• **EXERCISE BRIEF**
Reproduce the lines between the one holding "You are a computer-use" and the one holding "coord(1561,37)", inclusive, without the pictures.

• **PROVIDED DATA**
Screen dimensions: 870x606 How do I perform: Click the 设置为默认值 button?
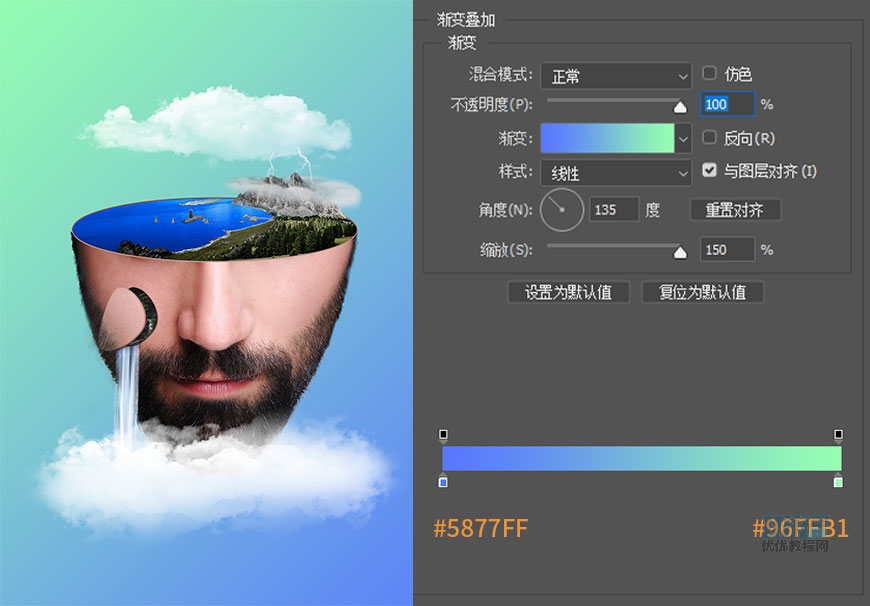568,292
---
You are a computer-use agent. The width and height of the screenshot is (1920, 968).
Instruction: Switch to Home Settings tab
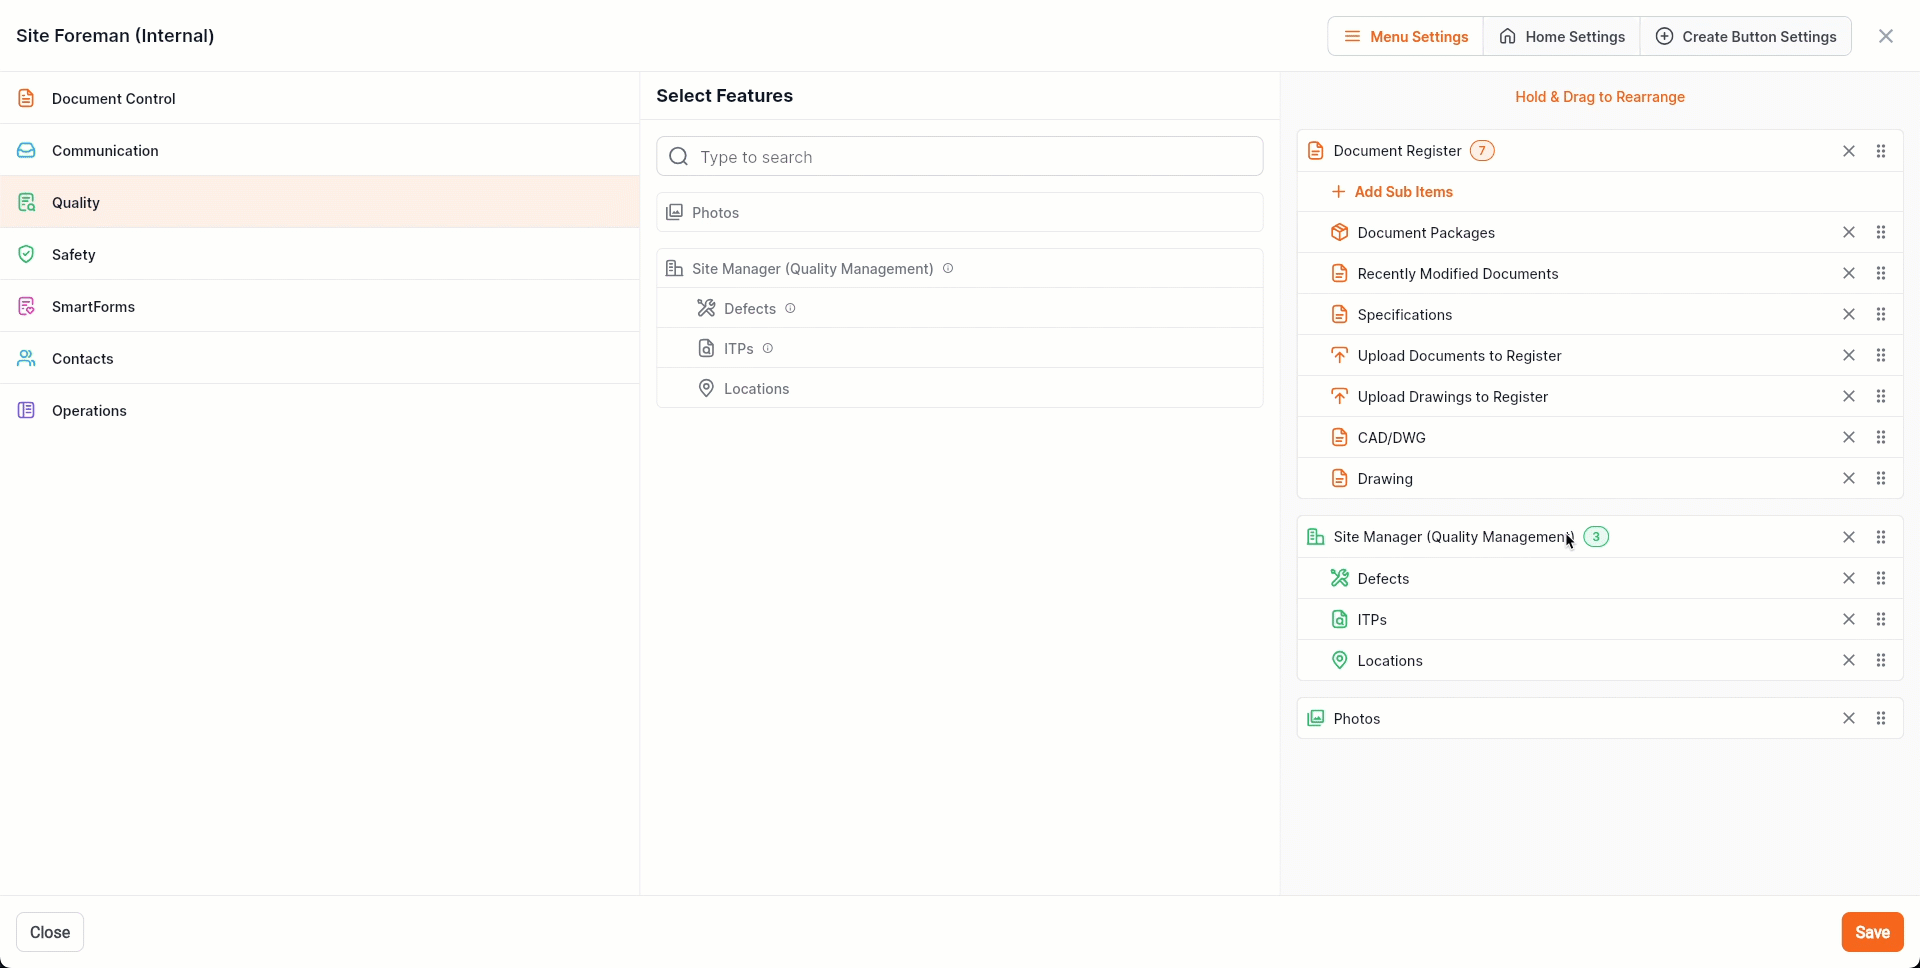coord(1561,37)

• **TASK RESULT**
You are a computer-use agent. The width and height of the screenshot is (1920, 968).
Instruction: Switch to Home Settings tab
coord(1561,37)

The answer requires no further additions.